==== Material supplied ====

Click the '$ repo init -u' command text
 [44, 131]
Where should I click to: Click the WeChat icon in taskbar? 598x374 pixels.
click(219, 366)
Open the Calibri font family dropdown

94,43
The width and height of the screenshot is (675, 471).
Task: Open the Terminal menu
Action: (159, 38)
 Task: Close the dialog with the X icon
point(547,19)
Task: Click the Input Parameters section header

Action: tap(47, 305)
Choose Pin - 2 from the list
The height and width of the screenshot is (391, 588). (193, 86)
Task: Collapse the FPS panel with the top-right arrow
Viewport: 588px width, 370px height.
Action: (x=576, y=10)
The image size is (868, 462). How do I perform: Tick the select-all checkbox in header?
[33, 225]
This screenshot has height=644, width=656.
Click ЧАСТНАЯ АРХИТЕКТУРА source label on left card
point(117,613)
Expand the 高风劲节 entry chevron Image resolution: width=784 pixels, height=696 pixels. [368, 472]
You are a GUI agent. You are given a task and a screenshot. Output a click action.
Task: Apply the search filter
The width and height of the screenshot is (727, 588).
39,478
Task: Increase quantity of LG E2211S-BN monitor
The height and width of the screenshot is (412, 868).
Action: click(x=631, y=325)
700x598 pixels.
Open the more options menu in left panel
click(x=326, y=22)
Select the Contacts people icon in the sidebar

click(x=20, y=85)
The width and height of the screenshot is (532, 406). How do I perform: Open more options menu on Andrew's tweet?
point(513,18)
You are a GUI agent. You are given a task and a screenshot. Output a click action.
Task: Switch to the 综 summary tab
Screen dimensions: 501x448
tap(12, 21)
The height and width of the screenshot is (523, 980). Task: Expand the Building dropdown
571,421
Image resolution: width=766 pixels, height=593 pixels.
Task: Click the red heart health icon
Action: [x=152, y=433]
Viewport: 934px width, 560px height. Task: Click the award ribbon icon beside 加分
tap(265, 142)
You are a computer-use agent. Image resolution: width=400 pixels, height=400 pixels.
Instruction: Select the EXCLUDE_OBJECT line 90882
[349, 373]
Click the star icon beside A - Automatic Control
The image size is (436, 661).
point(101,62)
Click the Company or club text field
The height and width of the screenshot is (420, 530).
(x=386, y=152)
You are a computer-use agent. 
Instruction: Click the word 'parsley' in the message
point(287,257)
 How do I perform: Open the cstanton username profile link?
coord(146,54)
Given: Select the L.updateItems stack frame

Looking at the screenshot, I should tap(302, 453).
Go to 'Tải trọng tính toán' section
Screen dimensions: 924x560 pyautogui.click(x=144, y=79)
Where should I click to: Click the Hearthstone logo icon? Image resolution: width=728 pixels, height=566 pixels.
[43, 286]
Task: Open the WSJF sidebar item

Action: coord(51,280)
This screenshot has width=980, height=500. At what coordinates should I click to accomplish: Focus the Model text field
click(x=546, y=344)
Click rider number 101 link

====

Task to complete: Scan the data above, find each line with "computer", and copy it.

Exercise response:
You are a computer-use agent. Image resolution: width=400 pixels, height=400 pixels.
You are a computer-use agent. 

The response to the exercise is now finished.